Война закончилась, революция победила и вот уже неспешным шагом в роман входит женщина. Случается это в Германии, на водах. Загадочный Валентинов, пообещав мне удивительные приключения, буднично слетел со страниц романа, как зарвавшийся шахматный слон, «съеденный» пешкой. Антрепренёр бросил своего подопечного, почуяв спад в игре последнего, и увлёкся киноиндустрией. Усталый Лужин приезжает на курорт перед турниром в Берлине.
«Если выиграет, то вызовет чемпиона мира».

**Набор данных:**
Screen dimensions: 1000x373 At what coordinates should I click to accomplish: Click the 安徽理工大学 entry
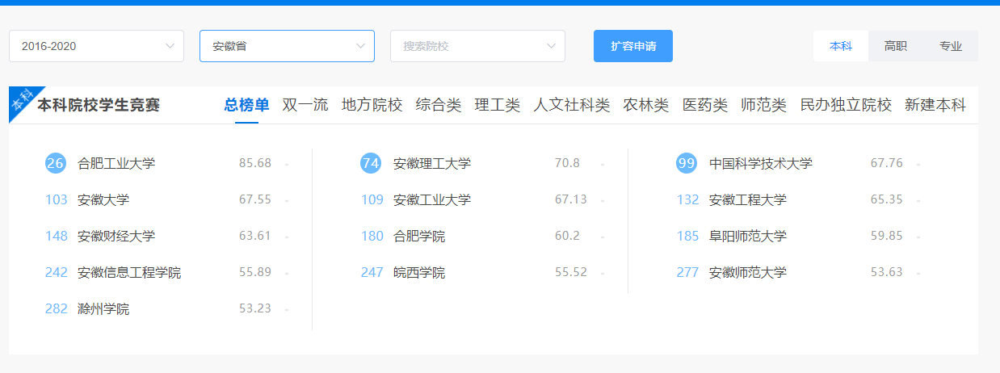tap(431, 163)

**Задания:**
(A) Воспроизведите фрагмент отрывка между словами «Война закончилась, революция» и «турниром в Берлине.» включительно.
(B) Объясните в одном–трех предложениях, почему, согласно отрывку, антрепренёр бросил своего подопечного.
Данные для выполнения заданий не потребуются.

**Ответы к заданиям:**
(A)
Война закончилась, революция победила и вот уже неспешным шагом в роман входит женщина. Случается это в Германии, на водах. Загадочный Валентинов, пообещав мне удивительные приключения, буднично слетел со страниц романа, как зарвавшийся шахматный слон, «съеденный» пешкой. Антрепренёр бросил своего подопечного, почуяв спад в игре последнего, и увлёкся киноиндустрией. Усталый Лужин приезжает на курорт перед турниром в Берлине.

(B) Антрепренёр бросил своего подопечного, потому что почуял спад в его игре. После этого он увлёкся киноиндустрией.